Ian Fleming is reputed to have said that he wrote the James Bond books for warm-blooded, heterosexuals  to read on trains. In Cold Blood, his nephew James Fleming takes that one step further by writing a book that will not only appeal to the same readership, but whose subject is warm-blooded, heterosexual and actually on a train.

The warm-blooded heterosexual in question is Charlie Doig, the Russo-Scot hero of Fleming’s previous novel, White Blood. And instead of a suburban branchline to Ealing, the train in question is an armoured one that’s crisscrossing Russia in the days after the revolution, staffed by Doig and his lover, along with various remnants of the ancien regime and an American soldier who may not be all that he seems. Originally, the purpose of Doig’s journey is to find his nemesis, Glebov, but when he discovers that both Glebov and the Tsar’s gold reserves are in the city of  Kazan, he forms a plan that will combine vengeance with the capture of incredible personal wealth.

With some occasionally jarring descriptions (e.g. “He licked his lips like a woman on heat”) and a narrative voice that oozes testosterone, it would be a surprise to see Cold Blood feature on any university literature courses in the future; yet anyone interested in how to construct a fast-moving plot and inject new life into a tired genre could learn a lot from Fleming’s novel: once he’s got past the first three chapters, which provide a handy summary of White Blood for anyone who hasn’t read it, the pared sentences and short, action-packed chapters help to build a fast-moving rhythm that draws the reader to the close as relentlessly as the train pulls Charlie towards his fated appointment with Glebov, providing just the right amount of twists to maintain interest throughout.

As with all the best protagonists of thrillers, Doig is a curious mixture of the moral and the amoral – swearing vengeance on Glebov for raping his (now dead) wife in one sentence, then waxing lyrical about the virtues of his mistress in the next – but he’s mostly entertaining company, even with his myopic view of history (Bolsheviks all bad; Whites all jolly good chaps).

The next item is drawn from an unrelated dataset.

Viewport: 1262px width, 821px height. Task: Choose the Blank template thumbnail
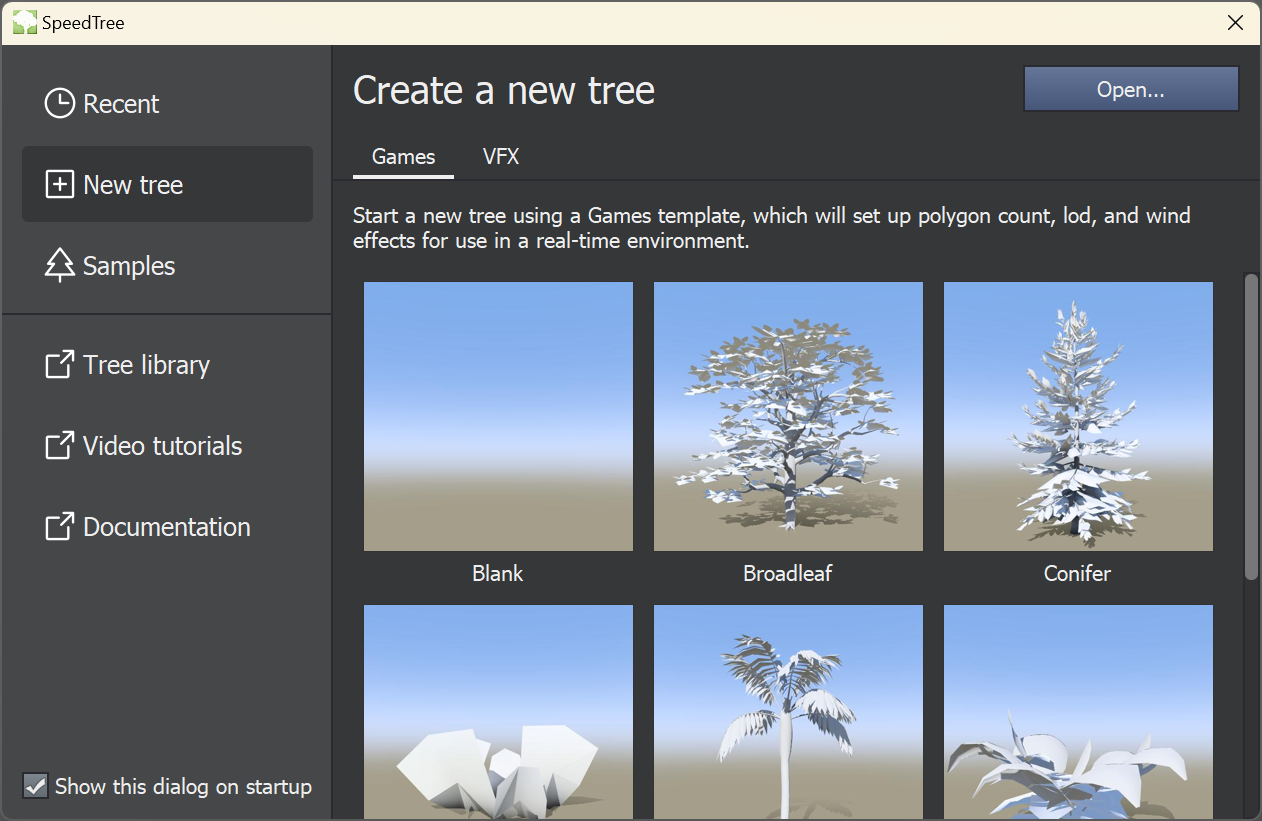tap(498, 416)
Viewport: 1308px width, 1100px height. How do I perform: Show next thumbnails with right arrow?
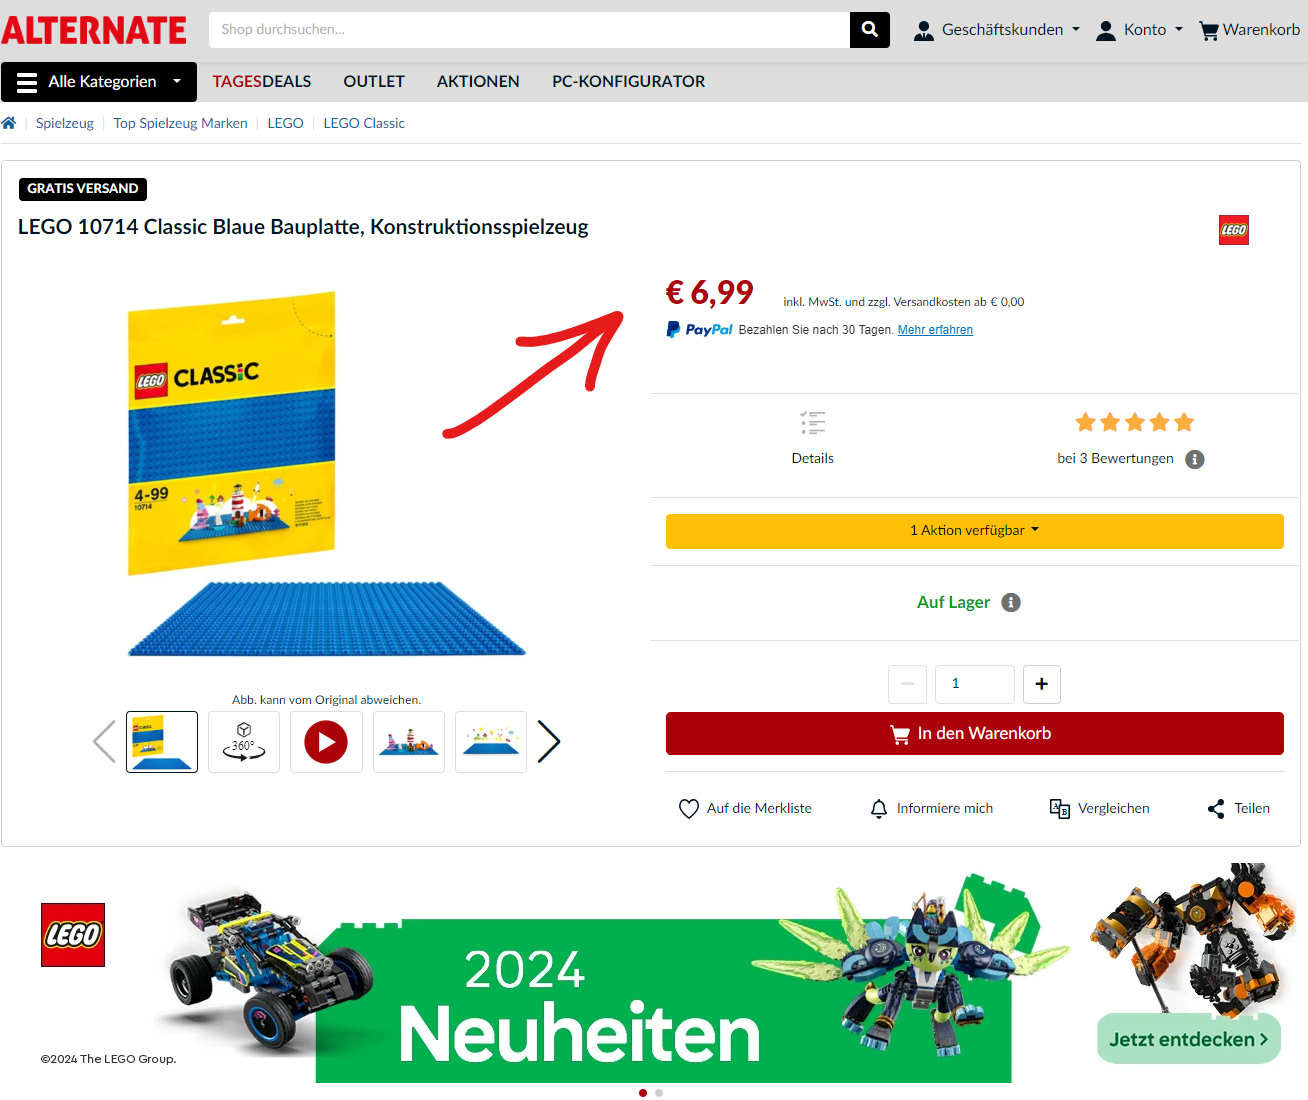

However, while Doig is the kind of character/voice that may provoke envy in many novelists, the intimacy that the first person narrative invites works against the dramatic tension at the end of the novel. While some readers won’t give it a second thought, I found it quite hard to believe in the danger of the final showdown with Glebov when the story is told in a past tense voice that acts throughout as a guarantee of the hero having survived. That is a minor quibble though. With its snowy wastes and hotblooded women, Cold Blood is actually ideal reading for the side of a pool somewhere, and suggests that Fleming deserves to sit alongside his uncle on the thriller shelves as much on merit as name.